Bahkan dalam dunia politik yang digeluti oleh mereka yang terdidik sekalipun, nyinyiran akibat belum “move on” dari persaingan politik terkadang menggejala yang pada akhirnya memunculkan friksi, saling menyindir, saling menjatuhkan dengan bebagai ungkapan yang bernada nyinyiran.
Karena suka nyinyir merupakan gejala gangguan mental dan kejiwaan, maka banyak ahli merekomendasikan bagi mereka yang sudah akut untuk mendapatkan terapi psikologi. Alternatif lainnya adalah, perilaku nyinyir juga bisa dikendalikan melalui latihan untuk “kontrol emosi”, belajar untuk mengurangi berbicara dan lebih banyak mendengar, berlatih untuk menerima kelebihan orang lain,mengakui dengan jujur kekurangan diri sendiri. Kuncinya adalah berpikir positif.
Sikap nyinyir pada dasarnya merupakan tindakan destruktif yang tidak hanya berdampak terhadap mentalitas dan kejiwaan seseorang, tapi juga akan berdampak lebih luas bagi kesehatan. Ada ungkapan yang mengatakan “yang darimu adalah milikmu”, maka sikap nyinyir yang hanya menyinggung, menyindir dan menyakiti orang lain akan tetap kembali pada si empunya.
Apalagi pada situasi suhu politik yang cukup tinggi saat ini, maka kompetisi untuk merebut simpati dan suara rakyat tidak harus saling melempar “nyinyiran”,melainkan adu gagasan yang konstruktif dalam kerangka mewujudkan politik yang mencerdaskan dan mencerahkan.Hakekat politik adalah membangun kerangka berpikir yang elegan untuk membangun bangsa yang lebih baik dari masa ke masa.
Salah satu hikmah dari istilah “nyinyir” melalui definisi yang berbeda yang tercetus dari kaum milenial, menjadi sisi lain yang menarik, bahwa “senior-senior” yang sejatinya menjadi sumber keteladanan dapat memancarkan semangat untuk mengeliminir fenomena “nyinyiran” di tengah masyarakat.

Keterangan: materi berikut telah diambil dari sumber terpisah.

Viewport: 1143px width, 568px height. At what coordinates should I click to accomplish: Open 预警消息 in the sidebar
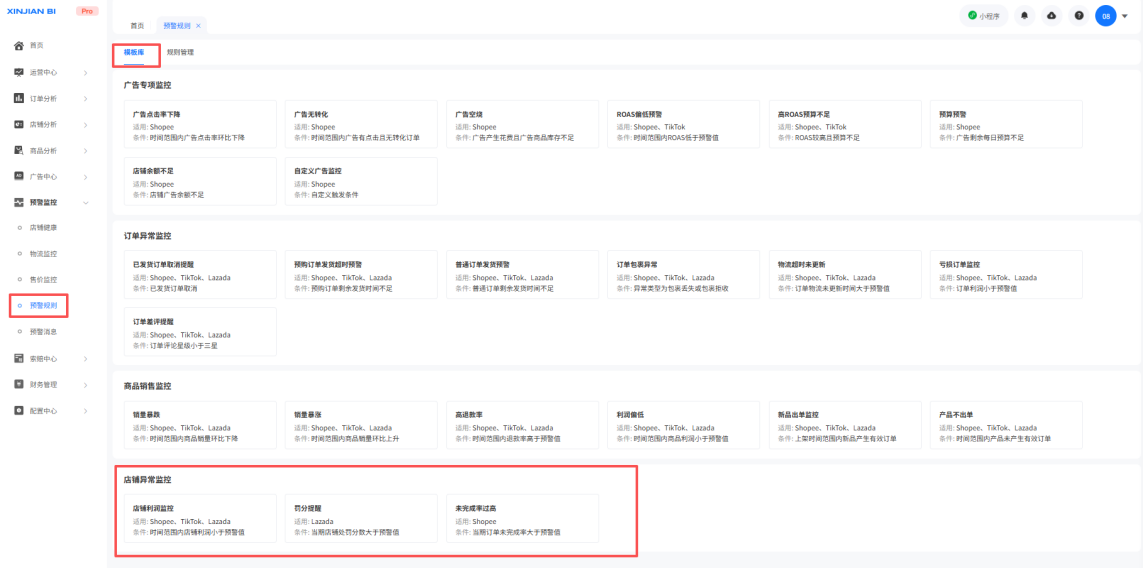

Siapapun kita memiliki andil dan peran yang sama untuk merekonstruksi bangunan kebangsaan yang lebih beradab dengan mengimbangi fenomena nyinyiran yang merebak di masyarakat antar personal,antar tetangga, antar kerabat agar tidak menjadi fenomena yang dapat memunculkan opini yang tidak tidak elegan terhadap daerah Gorontalo yang dikenal sebagai daerah adat.(***).